"The only references I have encountered by Oakeshott to Hayek’s work are his somewhat dismissive summary of The Road to Serfdom, and a very sympathetic review of The Constitution of Liberty. Hayek praised Oakeshott, for example, in the introduction to Law, Legislation and Liberty, but Hayek never, to my knowledge, produced any in-depth commentary on the views of his purported counterpart."
"It has not been generally recognized that Oakeshott’s most famous work, on rationalism in politics and in conduct, flows directly from the philosophical ideas put forward in Experience and Its Modes. The rationalist misapplies the standards of one mode (theoretical science) in another mode (practice) where they are categorically irrelevant. As Oakeshott saw it, the rationalist believes that every essential aspect of any human practice can be conveyed adequately by means of a “technical manual.” The rationalist view is that arriving at the correct theory on some subject is all that is required to achieve successful performances in its domain; indeed, attending to any anything else, such as long-standing traditions, is a positive barrier to success in a field.
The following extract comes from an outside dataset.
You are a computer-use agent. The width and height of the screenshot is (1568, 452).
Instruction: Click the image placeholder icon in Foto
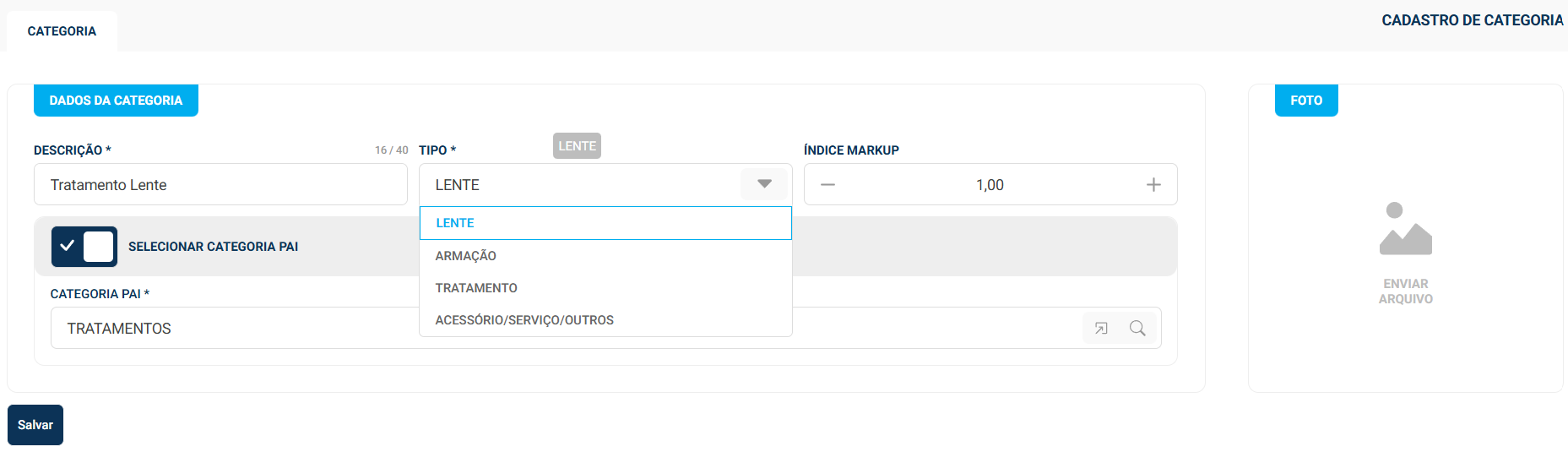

What is necessary to be “rational” is to approach any activity with a tabula rasa upon which the correct technique for that activity can be cleanly inscribed; as Oakeshott put it, in this view, rational conduct involves “a certain emptying of the mind, a conscious effort to get rid of preconceptions” (1991: 101).
Quite to the contrary of that understanding of the relationship between technical guidelines and tacit knowledge, Oakeshott argues that the rationalist, in awarding theory primacy over practice, has gotten things exactly backwards. Theoretical understanding is always a by-product of practical skill: we come to understand the general and abstract only through understanding the concrete and particular. In fact, Oakeshott sees the dependence of theory upon practice as being so unavoidable that not only is the rationalist incapable of successful performances guided solely by a theoretical model of the activity to be performed, he is not able to stick to his purported guidelines at all: instead, he will fall back on some existing practice instead of actually following the abstraction that supposedly guides his conduct. Oakeshott’s point here is close to Wittgenstein’s on “following a rule”: at some point we have to go without rules and just know what we are doing as part of a way of life, since otherwise we need an infinite regress of rules: meta-rules to tell us how to follow the first level rules, and meta-meta-rules to tell us how to follow them, and so on. (See Wittgenstein, 1953: 85-86.)
However, Oakeshott‘s assertion that the rationalist never really can proceed according to her avowed principles does not mean that her attempt to adhere to them will be inconsequential, but only that it will not succeed."